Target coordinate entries
════

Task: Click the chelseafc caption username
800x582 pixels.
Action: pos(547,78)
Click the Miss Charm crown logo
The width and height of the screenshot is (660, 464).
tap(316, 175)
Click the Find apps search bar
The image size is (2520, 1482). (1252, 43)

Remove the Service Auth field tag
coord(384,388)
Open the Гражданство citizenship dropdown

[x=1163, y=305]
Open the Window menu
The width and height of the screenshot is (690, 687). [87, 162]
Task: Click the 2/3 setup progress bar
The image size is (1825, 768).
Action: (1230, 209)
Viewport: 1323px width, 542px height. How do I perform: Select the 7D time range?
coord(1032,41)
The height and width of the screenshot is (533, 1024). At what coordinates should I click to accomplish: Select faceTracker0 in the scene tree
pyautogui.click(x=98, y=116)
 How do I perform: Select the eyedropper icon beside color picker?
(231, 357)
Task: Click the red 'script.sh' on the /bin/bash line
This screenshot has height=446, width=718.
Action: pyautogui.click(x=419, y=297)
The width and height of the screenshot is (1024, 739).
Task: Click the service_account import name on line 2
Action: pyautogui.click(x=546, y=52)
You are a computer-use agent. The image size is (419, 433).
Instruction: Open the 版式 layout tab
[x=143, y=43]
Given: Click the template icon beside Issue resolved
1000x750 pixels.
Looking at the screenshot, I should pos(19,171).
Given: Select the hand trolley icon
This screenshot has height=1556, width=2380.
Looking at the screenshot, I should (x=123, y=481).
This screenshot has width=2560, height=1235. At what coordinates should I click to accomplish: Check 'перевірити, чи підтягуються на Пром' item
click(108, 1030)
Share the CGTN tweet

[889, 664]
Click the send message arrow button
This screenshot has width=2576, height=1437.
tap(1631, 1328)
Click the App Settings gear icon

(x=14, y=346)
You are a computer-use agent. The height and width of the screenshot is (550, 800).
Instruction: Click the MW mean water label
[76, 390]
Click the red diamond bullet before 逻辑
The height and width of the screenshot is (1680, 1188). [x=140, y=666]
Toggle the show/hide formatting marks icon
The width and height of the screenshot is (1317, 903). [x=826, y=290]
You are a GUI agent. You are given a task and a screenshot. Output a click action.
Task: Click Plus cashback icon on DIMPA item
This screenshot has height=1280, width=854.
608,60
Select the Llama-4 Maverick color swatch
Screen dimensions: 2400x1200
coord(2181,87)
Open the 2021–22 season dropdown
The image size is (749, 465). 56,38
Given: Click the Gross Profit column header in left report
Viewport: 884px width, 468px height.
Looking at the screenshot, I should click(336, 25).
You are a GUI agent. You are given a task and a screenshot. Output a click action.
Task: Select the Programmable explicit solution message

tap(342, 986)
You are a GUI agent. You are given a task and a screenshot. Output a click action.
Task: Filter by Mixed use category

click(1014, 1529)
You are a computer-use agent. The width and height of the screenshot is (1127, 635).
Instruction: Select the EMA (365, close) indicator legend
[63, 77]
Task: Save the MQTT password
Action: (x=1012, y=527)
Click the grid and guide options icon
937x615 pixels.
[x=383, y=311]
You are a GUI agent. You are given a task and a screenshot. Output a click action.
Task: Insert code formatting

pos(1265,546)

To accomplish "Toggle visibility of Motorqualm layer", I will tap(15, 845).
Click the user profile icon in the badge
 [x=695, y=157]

════

Task
Copy all of the data above line for line, changing nothing.

Expected answer
Task: Click the chelseafc caption username
800x582 pixels.
Action: pos(547,78)
Click the Miss Charm crown logo
The width and height of the screenshot is (660, 464).
tap(316, 175)
Click the Find apps search bar
The image size is (2520, 1482). (1252, 43)

Remove the Service Auth field tag
coord(384,388)
Open the Гражданство citizenship dropdown

[x=1163, y=305]
Open the Window menu
The width and height of the screenshot is (690, 687). [87, 162]
Task: Click the 2/3 setup progress bar
The image size is (1825, 768).
Action: (1230, 209)
Viewport: 1323px width, 542px height. How do I perform: Select the 7D time range?
coord(1032,41)
The height and width of the screenshot is (533, 1024). At what coordinates should I click to accomplish: Select faceTracker0 in the scene tree
pyautogui.click(x=98, y=116)
 How do I perform: Select the eyedropper icon beside color picker?
(231, 357)
Task: Click the red 'script.sh' on the /bin/bash line
This screenshot has height=446, width=718.
Action: pyautogui.click(x=419, y=297)
The width and height of the screenshot is (1024, 739).
Task: Click the service_account import name on line 2
Action: pyautogui.click(x=546, y=52)
You are a computer-use agent. The image size is (419, 433).
Instruction: Open the 版式 layout tab
[x=143, y=43]
Given: Click the template icon beside Issue resolved
1000x750 pixels.
Looking at the screenshot, I should pos(19,171).
Given: Select the hand trolley icon
This screenshot has height=1556, width=2380.
Looking at the screenshot, I should (x=123, y=481).
This screenshot has width=2560, height=1235. At what coordinates should I click to accomplish: Check 'перевірити, чи підтягуються на Пром' item
click(108, 1030)
Share the CGTN tweet

[889, 664]
Click the send message arrow button
This screenshot has width=2576, height=1437.
tap(1631, 1328)
Click the App Settings gear icon

(x=14, y=346)
You are a computer-use agent. The height and width of the screenshot is (550, 800).
Instruction: Click the MW mean water label
[76, 390]
Click the red diamond bullet before 逻辑
The height and width of the screenshot is (1680, 1188). [x=140, y=666]
Toggle the show/hide formatting marks icon
The width and height of the screenshot is (1317, 903). [x=826, y=290]
You are a GUI agent. You are given a task and a screenshot. Output a click action.
Task: Click Plus cashback icon on DIMPA item
This screenshot has height=1280, width=854.
608,60
Select the Llama-4 Maverick color swatch
Screen dimensions: 2400x1200
coord(2181,87)
Open the 2021–22 season dropdown
The image size is (749, 465). 56,38
Given: Click the Gross Profit column header in left report
Viewport: 884px width, 468px height.
Looking at the screenshot, I should click(336, 25).
You are a GUI agent. You are given a task and a screenshot. Output a click action.
Task: Select the Programmable explicit solution message

tap(342, 986)
You are a GUI agent. You are given a task and a screenshot. Output a click action.
Task: Filter by Mixed use category

click(1014, 1529)
You are a computer-use agent. The width and height of the screenshot is (1127, 635).
Instruction: Select the EMA (365, close) indicator legend
[63, 77]
Task: Save the MQTT password
Action: (x=1012, y=527)
Click the grid and guide options icon
937x615 pixels.
[x=383, y=311]
You are a GUI agent. You are given a task and a screenshot. Output a click action.
Task: Insert code formatting

pos(1265,546)

To accomplish "Toggle visibility of Motorqualm layer", I will tap(15, 845).
Click the user profile icon in the badge
 [x=695, y=157]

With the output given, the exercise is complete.